Learning Perceptive Platform Adaptive Locomotion Controllers for Quadrupedal Robots
Pith reviewed 2026-06-25 23:41 UTC · model grok-4.3
The pith
Critic-only perception improves robustness and tracking consistency over blind baselines while remaining more stable than fully perceptive policies under perception noise.
A machine-rendered reading of the paper's core claim, the machinery that carries it, and where it could break.
Core claim
Building on morphology-aware reinforcement learning, the work trains universal controllers specialized to multiple reference quadrupeds via adaptive terrain curricula. Evaluation in simulation on flat and rough terrain plus deployment on ANYmal hardware shows that the critic-perceptive variant improves robustness and tracking consistency over blind baselines while remaining more stable than fully perceptive policies when perception is noisy.
What carries the argument
The critic-perceptive architecture (MorAL+), in which perception informs only the value critic during morphology-specialized training rather than direct action selection.
If this is right
- Morphology-specialized training allows a single controller family to handle related quadruped platforms without retraining from scratch.
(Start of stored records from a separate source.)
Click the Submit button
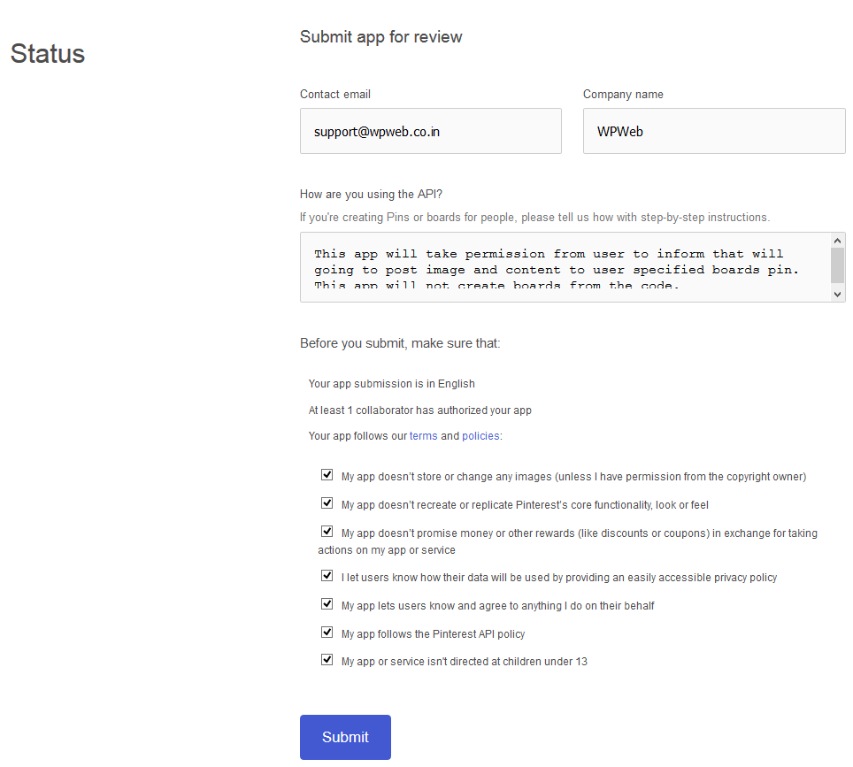Screen dimensions: 853x767 pos(345,737)
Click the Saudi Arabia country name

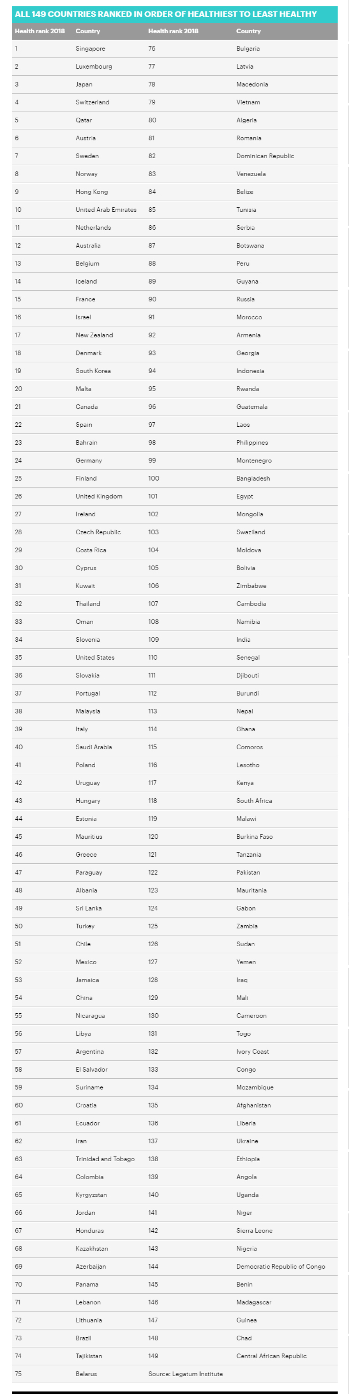click(x=94, y=747)
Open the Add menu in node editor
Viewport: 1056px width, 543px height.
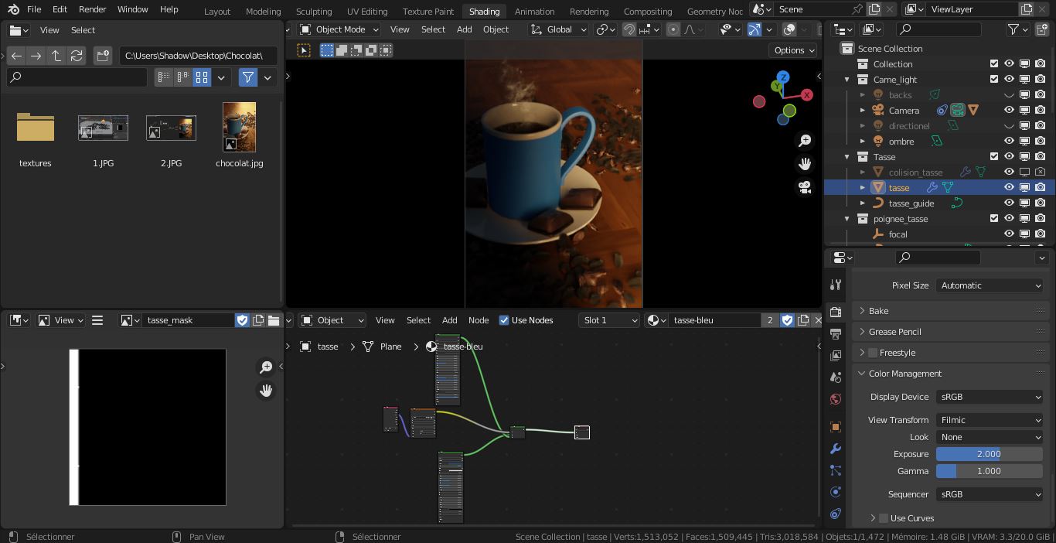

- Adaptive terrain curricula during simulation training enable effective learning of terrain-aware locomotion that transfers to hardware.
- Limiting perception to the critic preserves terrain awareness benefits while avoiding the noise sensitivity of full actor-critic perception.
- Such controllers can be deployed directly on physical quadrupeds like ANYmal with maintained tracking performance.
Where Pith is reading between the lines
- The same critic-only placement might reduce noise sensitivity in other legged robot domains where full perception in the policy leads to brittle behavior.
- Curriculum design that gradually increases terrain difficulty could be combined with variable noise injection to further improve sim-to-real gaps.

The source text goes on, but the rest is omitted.